I answered that I had, but did not exactly understand what it meant.
"Not know that, either? disgraceful! Well, it was a kind of way they had of flaring up in those times a sort of 'light of other days,' which enabled them to give their friends a warm reception; so much so, indeed, that their friends found it too warm sometimes, and latterly they usually reserved it for their enemies. Mind you remember all this, for it is one of the first things old Sam will be sure to ask you."

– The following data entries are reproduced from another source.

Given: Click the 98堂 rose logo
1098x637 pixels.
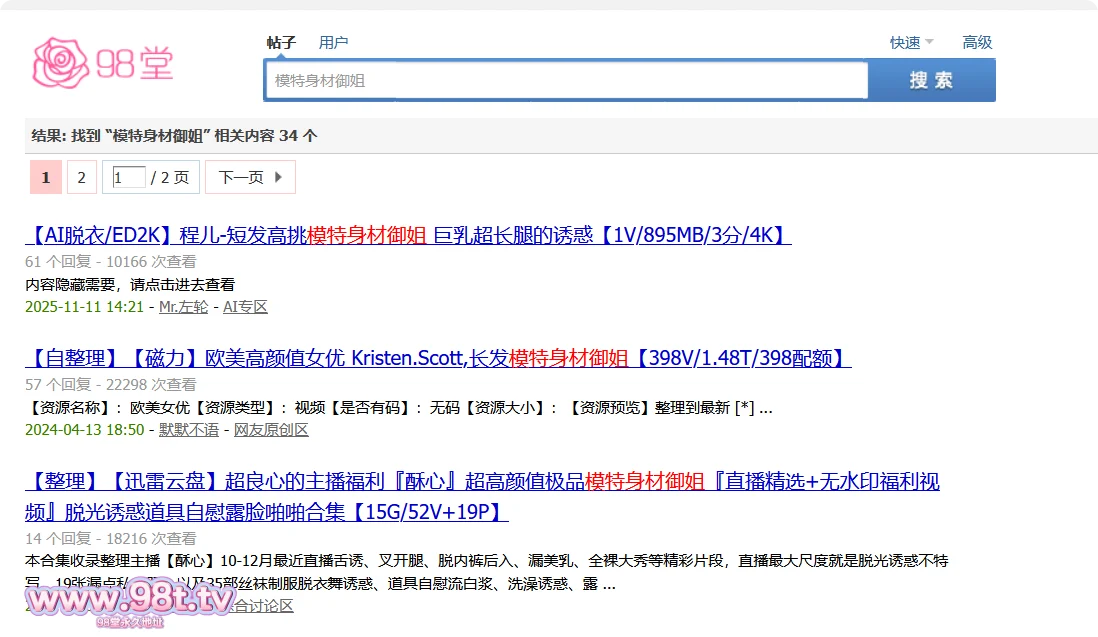Looking at the screenshot, I should coord(103,62).
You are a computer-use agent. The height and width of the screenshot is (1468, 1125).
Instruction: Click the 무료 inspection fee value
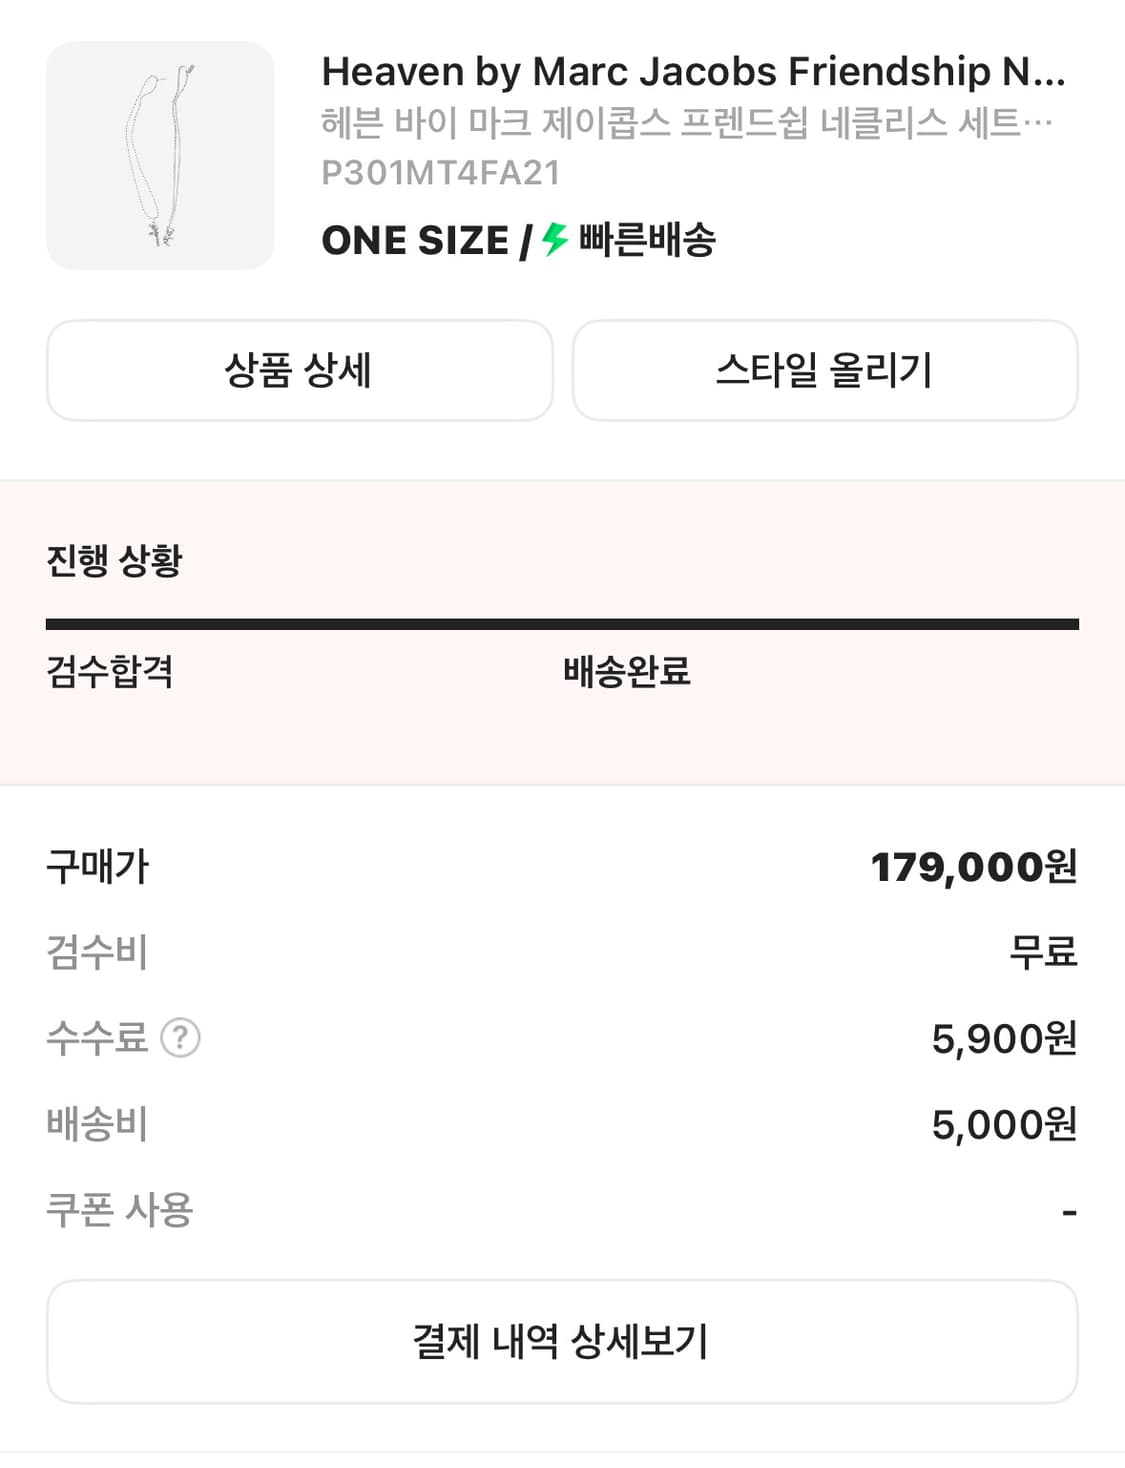[1043, 952]
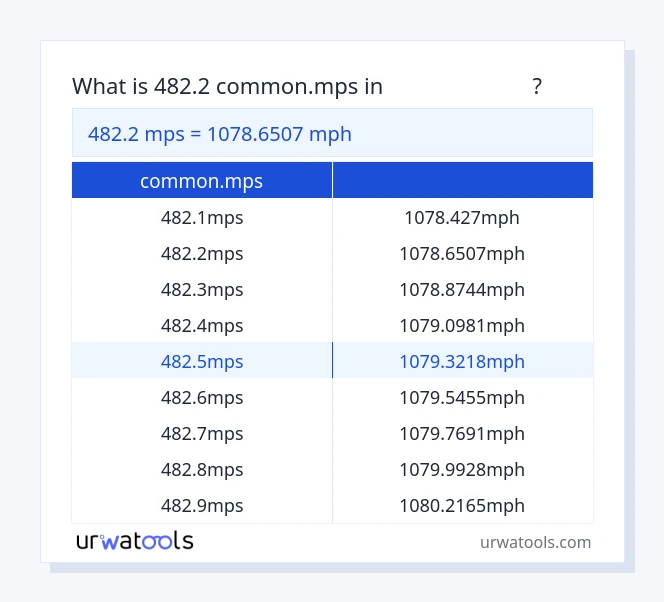Select the 1078.427mph table cell
The height and width of the screenshot is (602, 664).
coord(462,217)
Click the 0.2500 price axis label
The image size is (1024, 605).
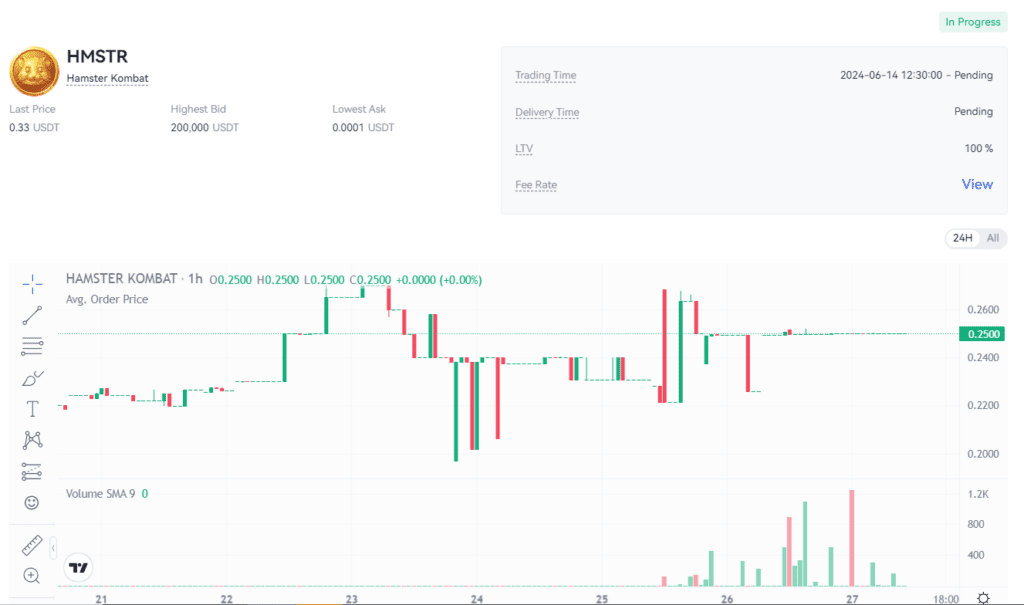(x=981, y=333)
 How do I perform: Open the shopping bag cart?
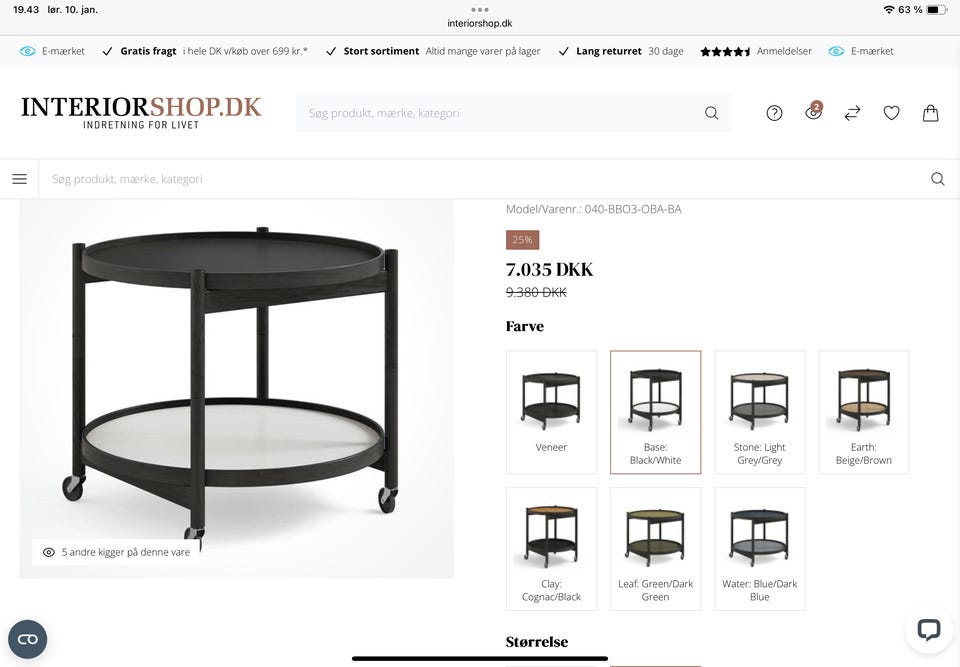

Did my ears deceive me? Could he have called the tutor, the dreaded tutor, "old Sam"? I trembled as I stood—plain, unhonoured "Sam," as though he had spoken of a footman! The room turned round with me. Alas for Sandford and Merton, and affectionate and respectful esteem!
"But how's this?" continued Lawless, "we have forgotten to introduce you in form to your companions, and to enter your name in the books of the establishment; why, Cumberland, what were you thinking of?"
"Beg pardon," rejoined Cumberland, "I really was so buried in thought, trying to solve that problem about bisecting the Siamese twins—you know it, Lawless? However, it is not too late, is it? Allow me to introduce you, Mr. Fairplay———"
"Legh, sir," interrupted I.
"Ah, exactly; well, then, Mr. Fairlegh, let me introduce this gentleman, Mr. George Lawless, who has, if I mistake not, been already trying, with his usual benevolence, to supply a few of your deficiencies; he is, if he will allow me to say so, one of the most rising young men of his generation, one of the firmest props of the glorious edifice of our rights and privileges."
"A regular brick," interposed Coleman. "Hold your tongue, Freddy: little boys should be seen and not heard, as Tacitus tells us," said Lawless, reprovingly.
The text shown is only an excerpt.